Shirley to Lapworth Lock flight (19 locks!) and onto the Grand Union Canal again

 Chris had had lots of really windy bits yesterday along the Stratford Canal - I more had bends.  One was quite sharp under a bridge but was not apparent until you got partway through the bridge! I made it without touching the sides, but you could see where lots of other boats must have hit the bridge structure as they went past.  A lot of the canal going south from Shirley was in leafy woodlands, and sometimes when the sun shone it was really pretty.  But it was cold - gilet and jacket on top weather!

We came to a place that was called Dickens Heath on the map, which did not suggest that it was a historically based settlement, and indeed it was not.  It was bounded on 2 sides by the canal with quite a sharp bend in the middle as far as the canal was concerned.  And the centre as we went past looked like this!
The blue steps were a cascade of water going into a sort of trough at the bottom where presumably the water was then pumped back to the top.  There was nobody in view at all!  A very strange community it seemed, and appearing out of landscape that was agricultural with very sharp boundaries.

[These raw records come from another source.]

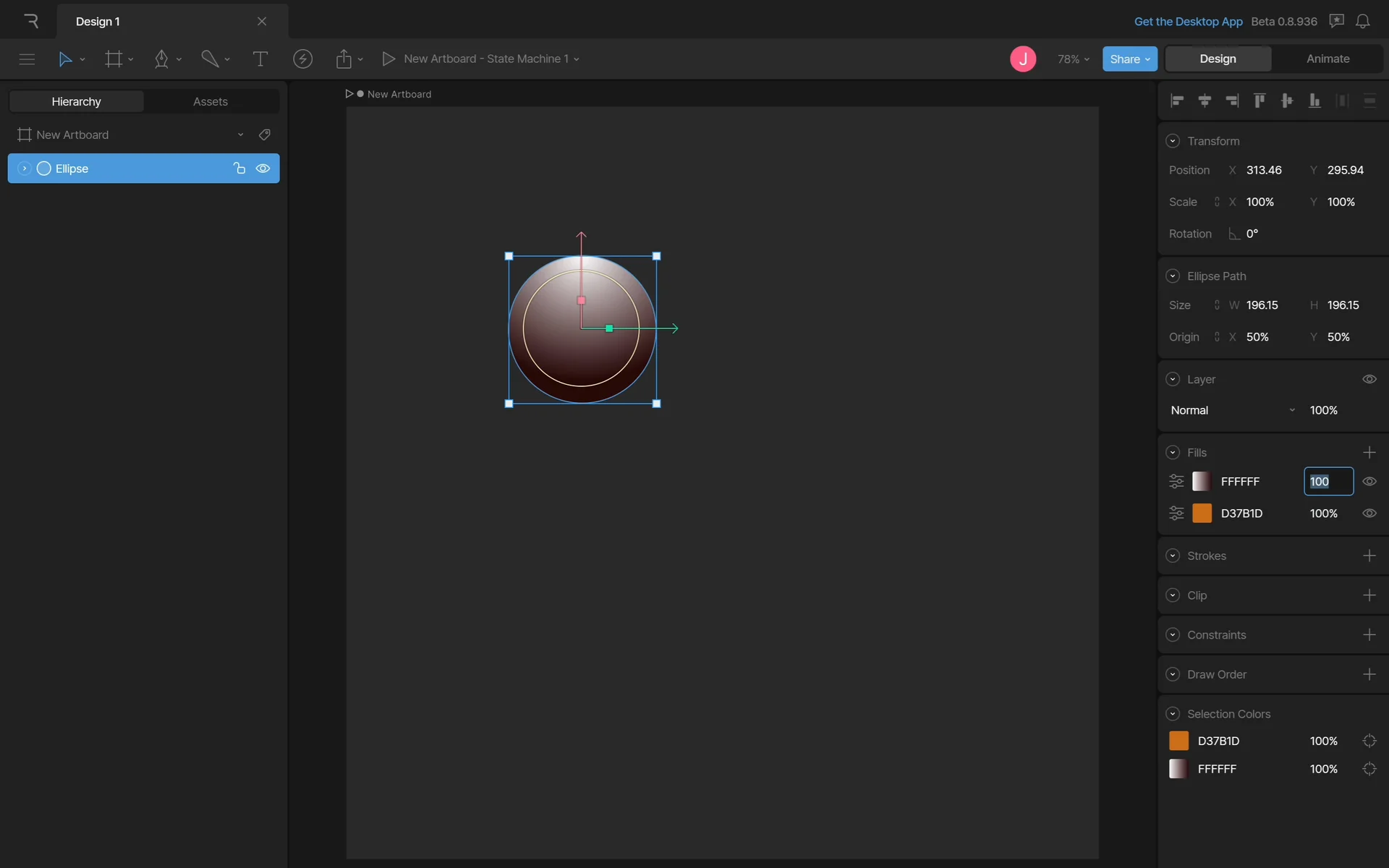Viewport: 1389px width, 868px height.
Task: Click the hamburger menu icon
Action: pos(27,59)
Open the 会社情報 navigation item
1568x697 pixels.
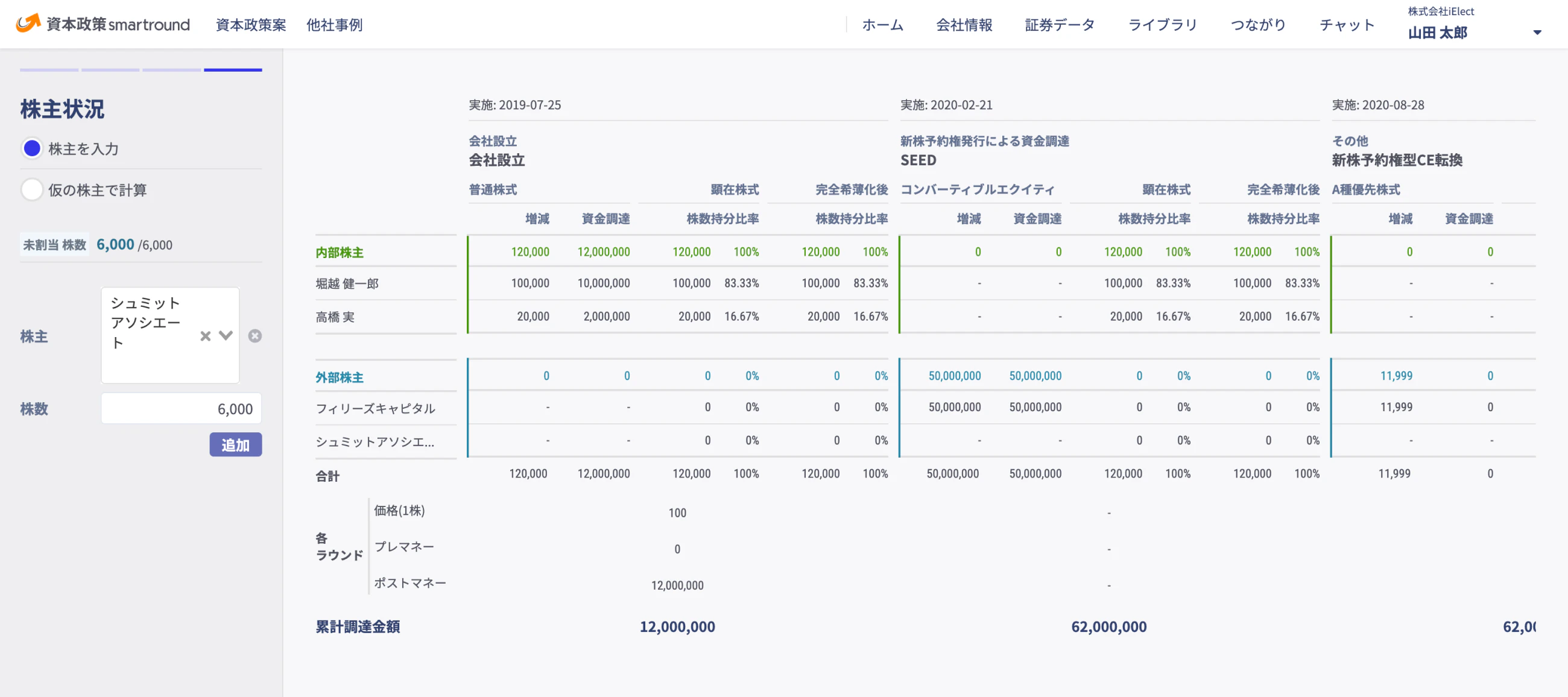[x=964, y=25]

We kept on moving south and came to a part of the canal where there were a couple of lifting bridges.  These needed to be wound up manually using hydraulics and a lock windlass.  The first one was oddly harder to wind back down than to wind up in the first place.   This is what you see from the winding mechanism as the boat goes by! 
Not far on we came to the first of Lapworth Locks.  There were 4 that were quite well separated and very much in the countryside.  We did those and then stopped for lunch. Chris and I had agreed that I'd do the first batch, Chris would do the middle 9 which were quite close together and I'd do the last 5.  So he set off to the first of his 9.  As it happened there was a boat coming up and a couple of people standing around the lock which Chris got talking to.  Eventually the boat came out and I could move forward.  It transpired that they were in their mid 80s, had hired a boat for 3 weeks as they regularly do, but because of the closure of the canal down to Stratford for lock repair, they had been at a bit of loose end, so had walked up the canal and were very keen to help Chris with the locks.  We also benefited from a very helpful CRT volunteer who opened all the locks going down the flight for us so I could motor out of one directly into the next.  
Chris and Mike got involved in a complex conversation about how to repair stucco picture frames! and Cathy and I discussed Cambridge and her links with it for her education at the Perse Girls school - a long time ago.  They were both very sprightly and definitely of the 'use it or lose it' brigade.  Cathy closed all the top gates as we went through, and Chris and Mike dealt with the windlasses and opened the bottom gates once the lock had drained. It's definitely encouraging when you meet people of their age who are still prepared to physically challenge themselves and they have travelled some distance this time on the boat.  They are off to Chester and perhaps the Llangollen again in September! 

The flight of locks have quite short spaces between the bottom gates of one lock and the top gates of the next. Sometimes there was quite a bend to be navigated which certainly meant that I did not have a spare hand for taking a photo on the way from one of those locks to the next.

This was the last but one lock and beyond it is quite a complex junction.  A canal goes down a lock off to the right to Stratford, we were going partly left to a lock that would then take us to a turn left along a 100 metre stretch of canal to the junction with the Grand Union which is where we were going and turning south, and there was a little triangular area of ground between the two.  It's a very strange arrangement, but it meant that boats could go from Birmingham to Stratford, and down to London via this route.  It's so much prettier than the route we have previously going into Birmingham along, though we have now joined the Grand Union to go south now.  What also is quite remarkable is that we have travelled about 16 miles all at the same canal level. This must have been very beneficial for transport in times past where they could move around so much of the Birmingham Plateau without having to go through locks at all. 
In this picture you can see the canal going off to Stratford on the right and we were about to go through the lock on the left.  We were advised by the CRT volunteer to sound our horn loudly when we got to the junctions to avoid hitting boats moving fast the other way!  Which we did, and we have then travelled about 3 miles from the junction and stopped to pick up water, and to check out a local pub! Someone has to do it! 
Tomorrow we have the Hatton Flight - 22 double locks and then some more beyond that, so we plan to have an early start (underway by 9.00am!)